Though perhaps not enough to disturb the two ghosts resident in this church.
Local legend claims the church is named in honour of Boniface, the second of two saints to visit the Isle of Wight. In preparation for his mission work, during the early 700s, in the wilderness of continental Europe, Boniface ventured into this wild sea-swept region of the Undercliff.
According to legend he found a prominent rock from which he preached to the fisher-folk; however, not until many centuries later was this church founded to commemorate that occasion.
The building is among the world’s smallest houses of God at a mere sixteen metres long, by four wide.

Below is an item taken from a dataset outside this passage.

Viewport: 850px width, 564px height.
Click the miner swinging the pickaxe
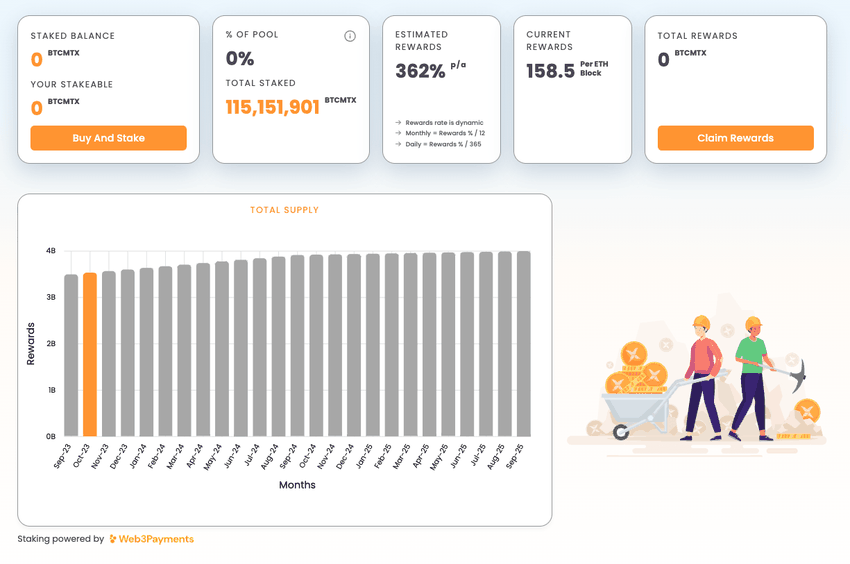point(752,378)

The vast hillside above is now dedicated to this brave man’s memory, and Bonchurch residents of nature-friendly frame of mind note the happy, if strange, coincidence of the return of the oaks to Boniface Down.
For many years the hillside was bare, shorn smooth of forest, until someone not so long ago wandered up and down casting acorns as they walked and so the hill is forested. A few unhappy residents tried to shave it, but the trees have a hold now and the badgers and squirrels make a home.

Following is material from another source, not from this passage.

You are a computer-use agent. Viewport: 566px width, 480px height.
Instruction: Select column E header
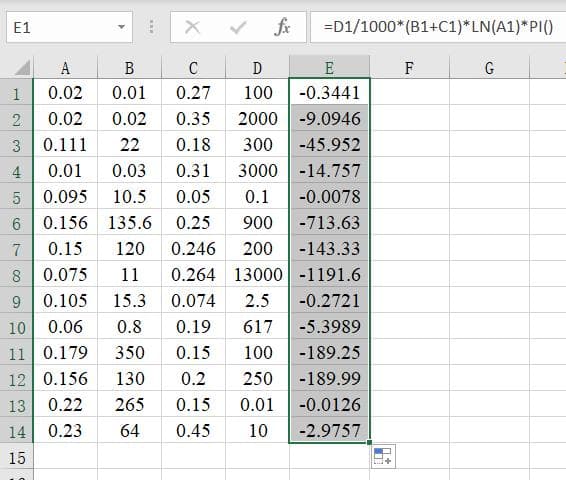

St. Boniface the Doer of Good
Visitors to Bonchurch are told Boniface’s name meant ‘Doer of Good’ and that he is best remembered for his evangelical work in Germany.
In particular his actions in the village of Geismar, where the bishop announced his intention to remove their sacred tree, a great oak the people named Donnerreich, Oak of Thunder.

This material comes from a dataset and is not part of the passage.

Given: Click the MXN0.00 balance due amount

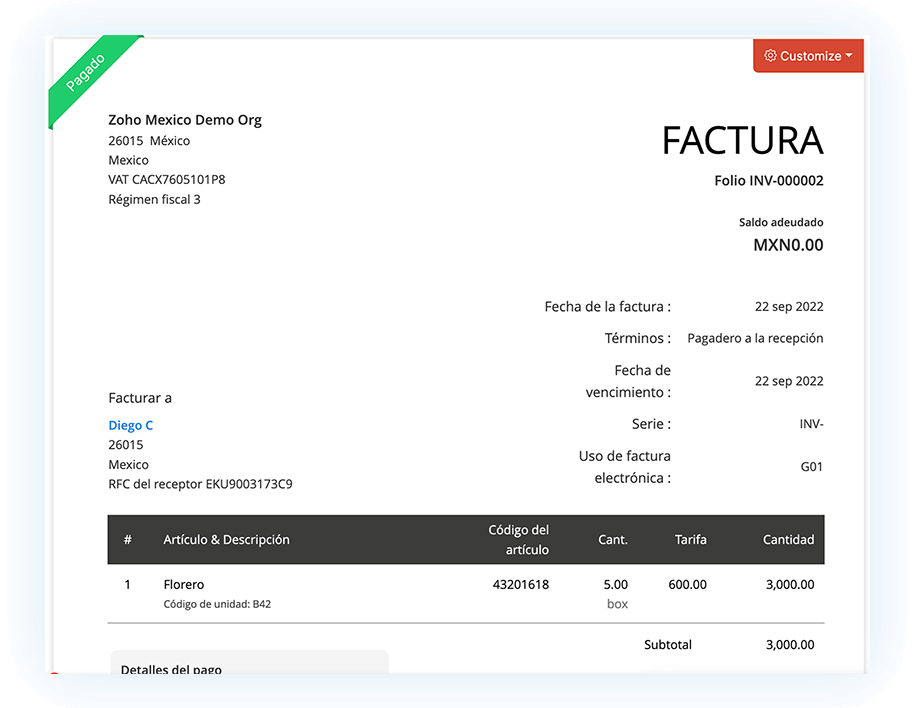Looking at the screenshot, I should click(788, 244).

No one believed he would do such a thing, until next morning Boniface and his followers entered the village, insisting it was the Devil’s Tree.
Still the villagers thought he was bluffing, but to their astonishment the bishop and his friends raised axes and hacked at the tree. The villagers looked to the skies and flinched at such outrageous blasphemy, this defiance of the Gods.
Shocked silent, the entire village waited braced for the consequence. But the monk was not struck down de.d. No thunderbolt, no thunder, not even a fizzle.
Boniface smiled at the villagers, laid down axe and brushed chippings from his robe. ‘See?’ said he to the villagers who stared at the bishop and then up to the skies, watching for the thunderbolt that must surely strike him de.d.
Still nothing happened, and among the villagers there was puzzled murmuring, for their gods and goddesses had not prevented this man from destroying the sacred tree.
No sign of retribution, whatsoever. The monk was still alive and smiling widely, while his followers patted his back and chanted: ‘Doer of Good, Doer of Good!’
The villagers looked in astonished disbelief until Boniface explained that he lived because their gods and goddesses did not. Some stared at the broken tree teetering in the wind; and when what was left of it finally crashed to the ground, most decided he must be right.
Boniface the Great
Boniface, from lowly Devonshire roots, grew tall and spread wide in influence and in continental ways. Great and powerful kings became his friends, and at the age of 63 he retired from the highest German office as Archbishop of Mainz.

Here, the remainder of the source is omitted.